Friday, 22 May 2020

Godzilla: All Monsters Attack (1969)

"Everyone is so hard a work that they forget about the kids, huh?"

This is, appropriately enough, the 666th film I've blogged over the last nine years, and it's winderful. For completely unexpected reasons, it's the best Godzilla film I've seen so far.

Opinion, it seems, is divided between those who hate the film for its lack of focus on the monsters and extensive and for its obvious use of stock footage of the monsters on the one hand, and those who point out that this is quite clearly a sodding children's film, and a magical one at that, on the other.

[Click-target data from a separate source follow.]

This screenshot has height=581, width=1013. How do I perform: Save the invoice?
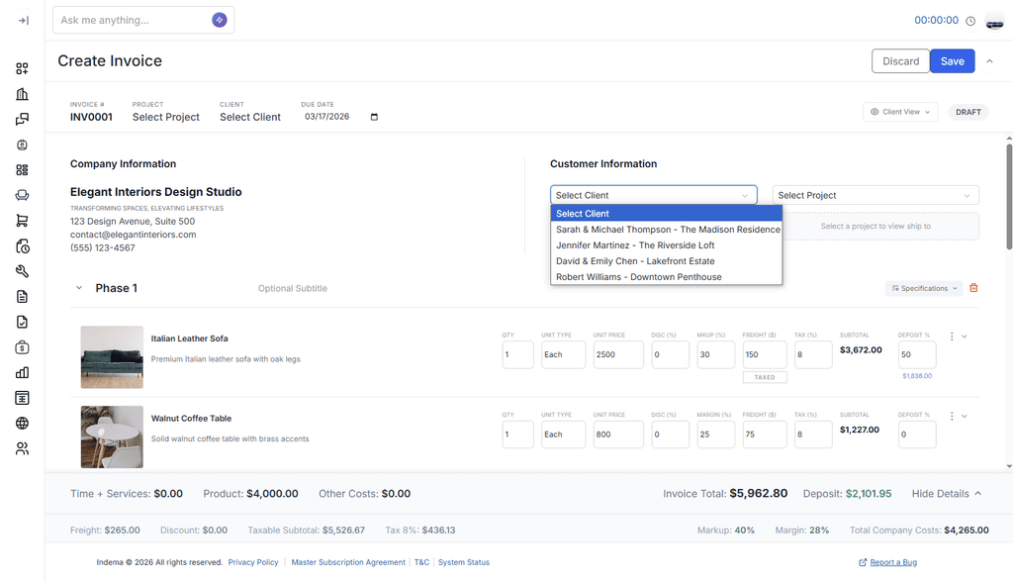coord(952,60)
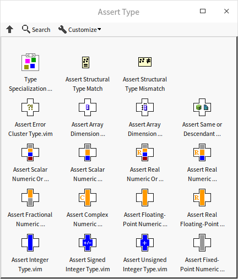Choose Assert Floating-Point Numeric orange icon
Image resolution: width=238 pixels, height=279 pixels.
coord(145,198)
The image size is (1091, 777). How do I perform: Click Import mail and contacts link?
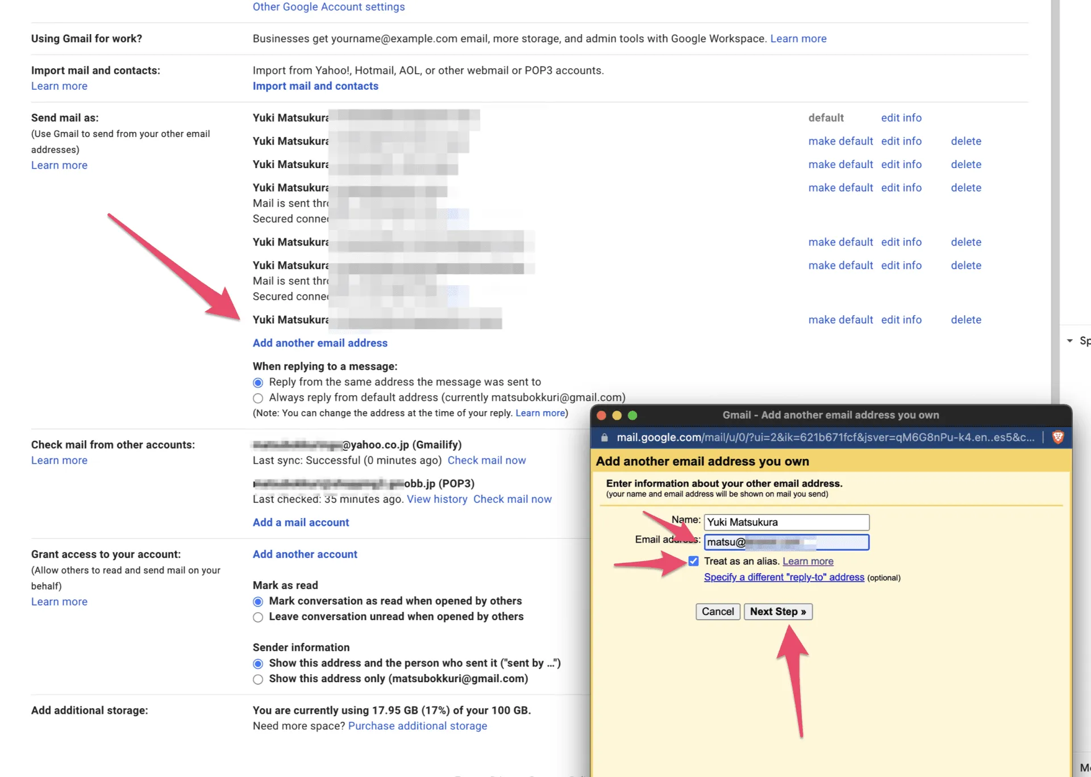(315, 86)
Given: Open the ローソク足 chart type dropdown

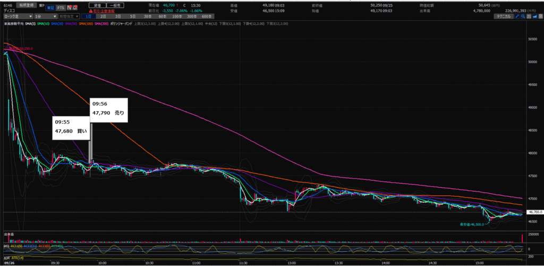Looking at the screenshot, I should (19, 16).
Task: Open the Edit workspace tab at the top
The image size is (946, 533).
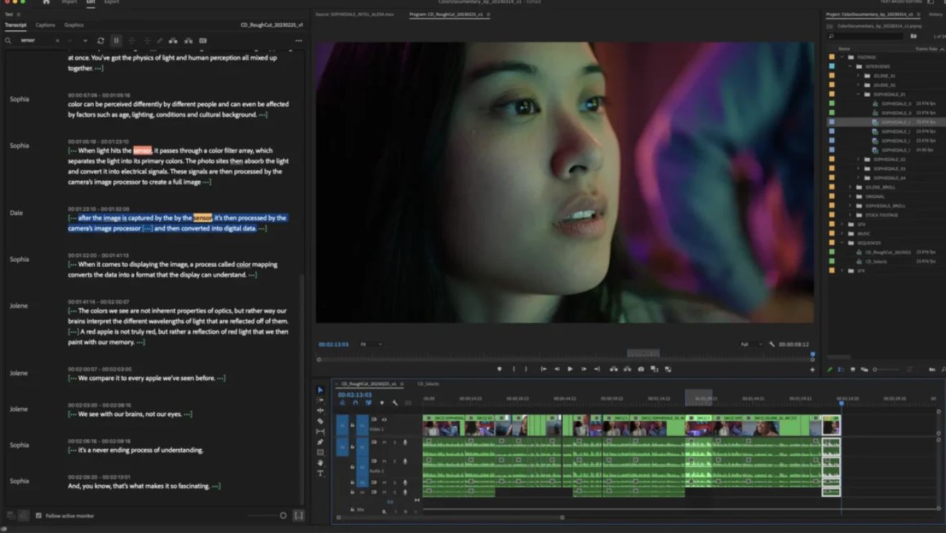Action: 90,2
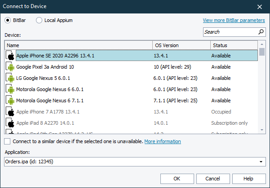Click the device list scrollbar down arrow
The width and height of the screenshot is (270, 188).
pyautogui.click(x=262, y=130)
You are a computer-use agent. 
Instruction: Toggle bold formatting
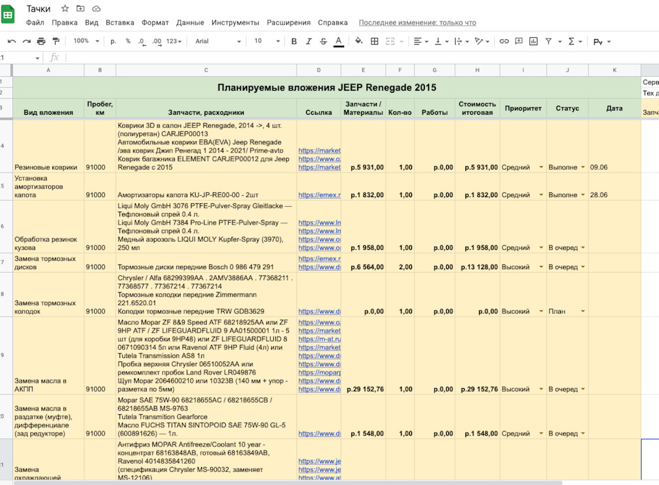pos(294,41)
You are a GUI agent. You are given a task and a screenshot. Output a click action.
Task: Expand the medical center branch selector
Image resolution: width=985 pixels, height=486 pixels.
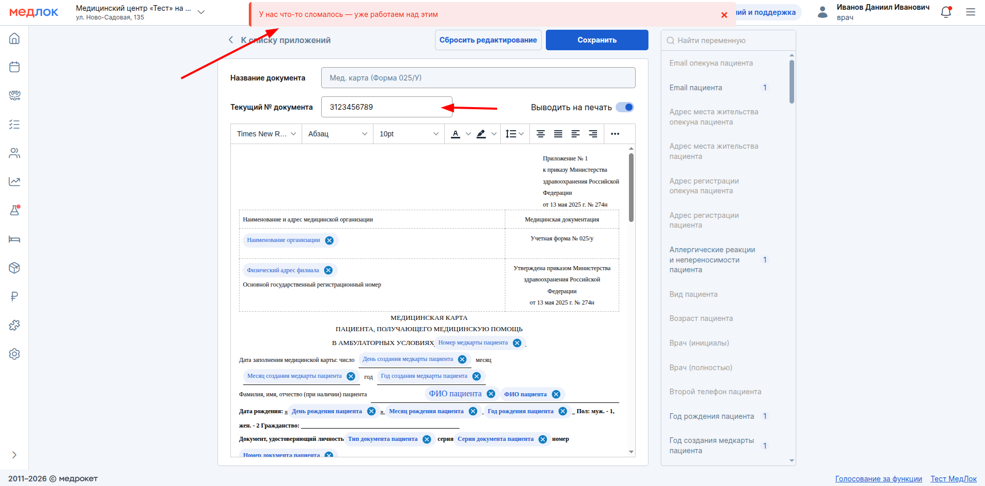pyautogui.click(x=201, y=12)
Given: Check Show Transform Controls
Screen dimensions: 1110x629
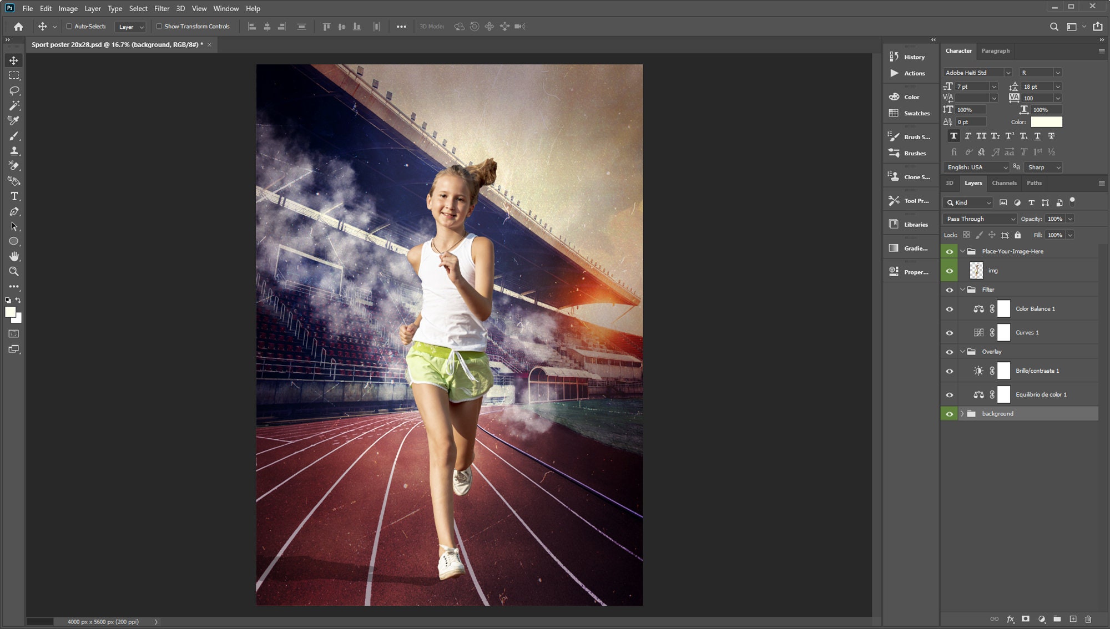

This is a film about a litte boy, Ichiro, whose parents work long hours and leave him alone for hours after school (unthinkable in this day and age), and who is both obsessed by Kaiju and plagued by a bully whom he likens to Gabara. In his dreams, nicely shown as such by the type of effects that we Doctor Who fans call CSO, he flies to Monster Island and sees all the monsters, befriending little Minya. For those who comlain about Minya talking, these are dream sequences and this is a sodding kids' film, pretty much Mary Poppins with Kaiju.

I think it's a lovely, elegantly plotted and ingenious film, albeit cheap, about a little boy encouraged to fight bullies- and crooks- by a parable on Monster Island. Who'd be a kid in 60s Japan?